Pick out all lines in the listing holding the string "link" and copy them.

Top of Task material

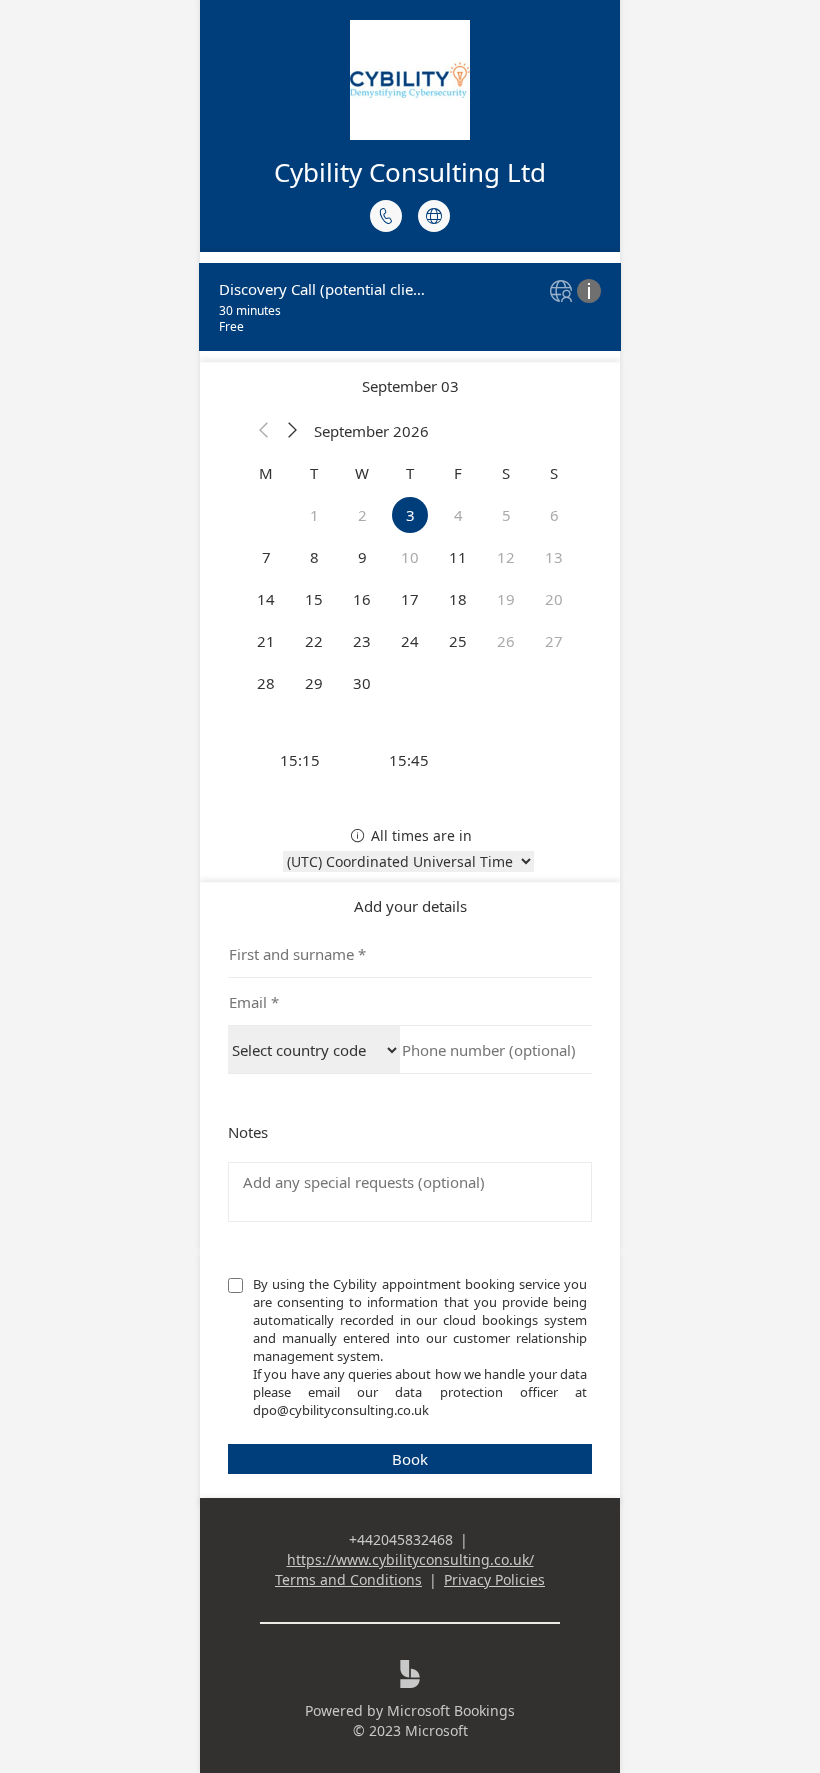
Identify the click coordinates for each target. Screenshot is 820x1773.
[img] (563, 292)
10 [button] (410, 557)
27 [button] (554, 641)
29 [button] (314, 683)
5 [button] (506, 515)
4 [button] (458, 515)
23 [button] (362, 641)
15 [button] (314, 599)
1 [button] (314, 515)
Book (410, 1459)
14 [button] (266, 599)
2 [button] (362, 515)
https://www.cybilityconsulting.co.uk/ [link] (410, 1559)
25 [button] (458, 641)
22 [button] (314, 641)
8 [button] (314, 557)
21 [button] (266, 641)
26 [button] (506, 641)
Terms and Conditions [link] (348, 1579)
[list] (410, 307)
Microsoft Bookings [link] (451, 1710)
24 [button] (410, 641)
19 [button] (506, 599)
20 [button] (554, 599)
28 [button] (266, 683)
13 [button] (554, 557)
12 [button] (506, 557)
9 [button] (362, 557)
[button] (264, 431)
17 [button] (410, 599)
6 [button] (554, 515)
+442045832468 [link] (401, 1539)
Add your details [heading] (410, 906)
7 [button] (266, 557)
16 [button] (362, 599)
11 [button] (458, 557)
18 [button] (458, 599)
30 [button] (362, 683)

Bottom of Task material

**Written response**:
https://www.cybilityconsulting.co.uk/ [link] (410, 1559)
Terms and Conditions [link] (348, 1579)
Microsoft Bookings [link] (451, 1710)
+442045832468 [link] (401, 1539)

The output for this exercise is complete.